JUDGMENT Hon'ble MATHUR, J.—Being the matters inter connected and arising common question for consideration these petitions are considered by the common judgment. 2. Brief facts of the case, as per the petitioners, are hat the land under their tenancy came to be acquired for housing purposes by the Rajasthan Housing Board under the Land Acquisition Act, 1894 (hereinafter referred to as, 'the Act'). The notification under Section 4 of the Act was published on 2.11.2007 and the declaration under Section 6 of the Act was made on 22.1.2009. The acquisition is assailed on two counts and those are : (i) The declaration as per the provisions of Section 6 of the Act was published on 22.1.2009 i.e. after a lapse of one year from the date of publication of notification under Section 4, thus the declaration and further acquisition of land is bad in view of the second clause of the proviso (i) to Section 6 of the Act. (ii) The declaration as per Section 6 of the Act was made without affording hearing as prescribed under Section 5-A of the Act. 3. As per the respondents, the notification under Section 4 was published on 9.1.2008 and the declaration under Section 6 was made on 7.1.2009, thus, the same is valid and not at all hit by the maximum term prescribed for making such declaration. 4. With regard to the second argument advanced on behalf of the petitioners, the stand of the respondents is quoted below : "II. Contents of this paragraph are wholly wrong and are emphatically denied. The objections submitted by the petitioners and other objectors were duly considered by the State Government before issuing declaration u/Sec. 6 of the Act of 1894 and the State Govt. being satisfied that the land is required to be acquired for public purpose has issued declaration under Section 6 of the Act of 1894. III. Contents of this paragraph are wholly wrong and are emphatically denied. It is further submitted that public notice was duly circulated as envisaged u/Sec. 6 of the Act of 1894. The apart, the petitioners being in knowledge of notification Annexure-5, can not be permitted to take such objections. Moreover no prejudice has been caused to the petitioners on this account as the petitioners are in knowledge of notification Annexure-5.

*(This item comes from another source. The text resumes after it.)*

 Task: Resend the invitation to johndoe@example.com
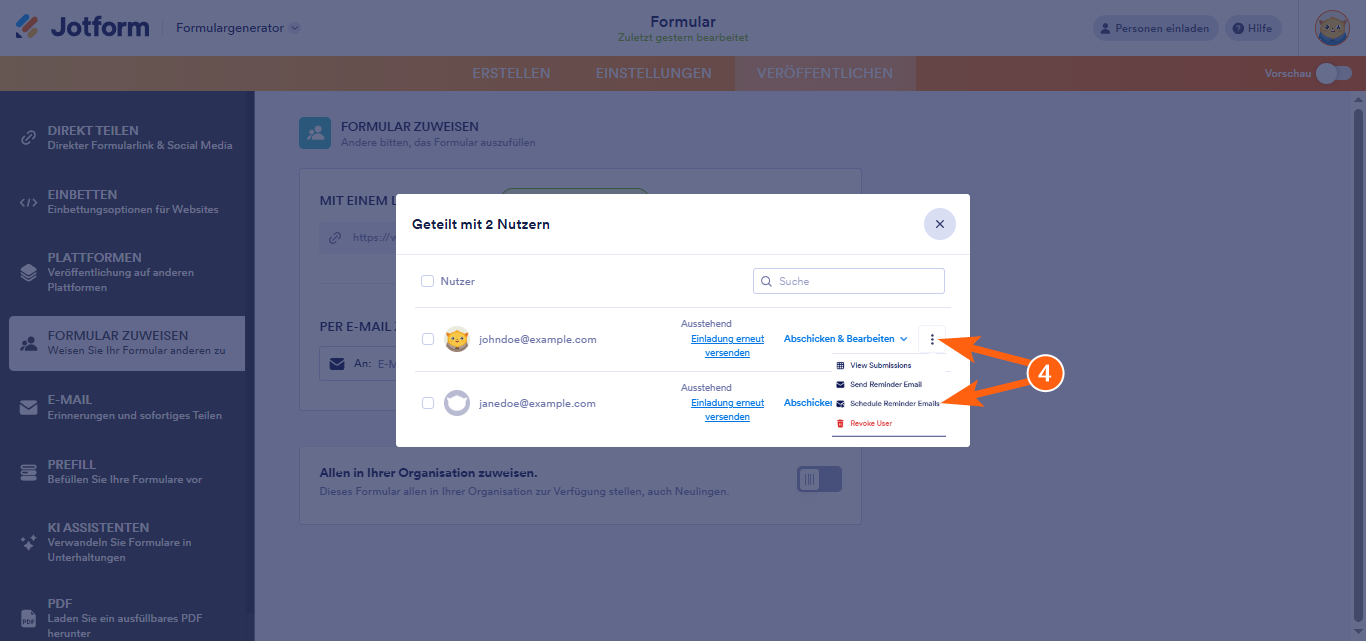coord(727,346)
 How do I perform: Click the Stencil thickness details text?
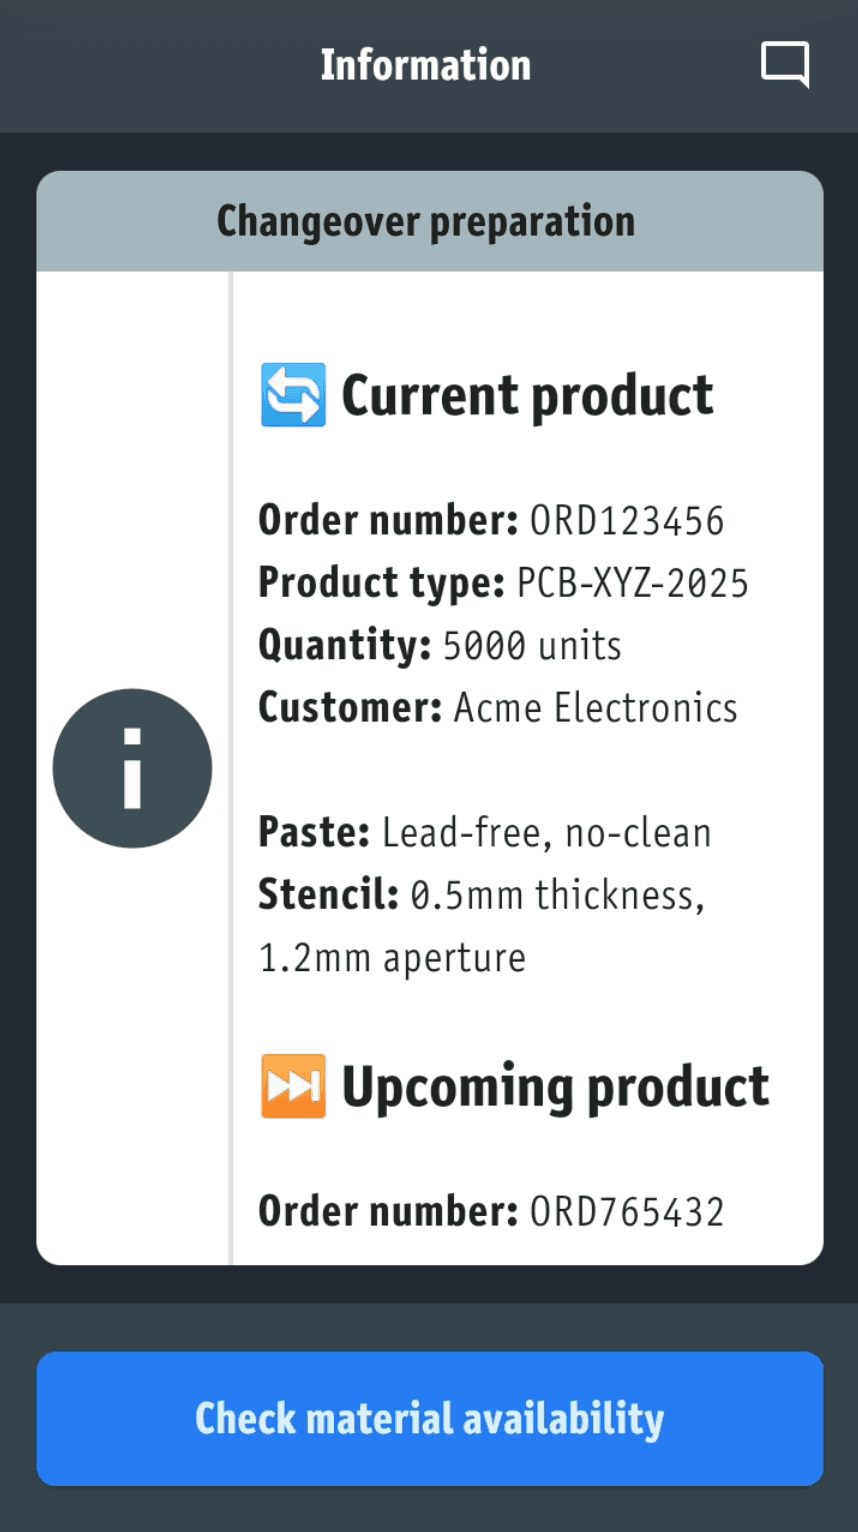(x=556, y=894)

It is further submitted that public notice was duly circulated as envisaged u/Sec. 6 of the Act of 1894. The apart, the petitioners being in knowledge of notification Annexure-5, can not be permitted to take such objections. Moreover no prejudice has been caused to the petitioners on this account as the petitioners are in knowledge of notification Annexure-5. It is further submitted that there is a great shortage of houses in fast growing city of Pali. The Rajasthan Housing Board has so far constructed about 2500 houses for various sections of the society. The Rajasthan Housing Board has been constituted under the Rajasthan Housing Board Act, 1970 to provide cheap and affordable houses for various sections of the Society including the economically weaker sections of the society. The Rajasthan Housing Board works on the principles of "no profit no loss" and, therefore, there is a great demand for the houses constructed by the Rajasthan Housing Board. Presently there is no land lying with the Rajasthan Housing Board for constructing houses at Pali, and there are about 400 registered applicants of different categories who are in queue for about 6 years and many more are waiting for registration scheme to be opened by the Rajasthan Housing Board, therefore, proposals were sent to the State Government for acquisition of the present piece of land which is situated adjacent to the existing New Land Scheme, Rajasthan Housing board, Pali. The State Govt. being satisfied about the public purpose has earlier issued notification Annexure-1 and thereafter issued declaration dated 7.1.2009 u/S. 6 of the Act of 1894." 5. In rejoinder the petitioners have mainly reiterated the facts already stated in the petition. 6. Heard learned counsel for the parties. 7. The first submission of the petitioners does not require much consideration as the facts given by the respondents establishes it well that the declaration as per Section 6 of the Act was made within the term prescribed. However, the second contention deserves lucid consideration, and looking to that, this court on 15.11.2010 directed the respondents to make available the original record pertaining to the compliance of the provisions of Section 5-A of the Act. The record called for and provided by learned counsel for the respondents deserves narration in detail.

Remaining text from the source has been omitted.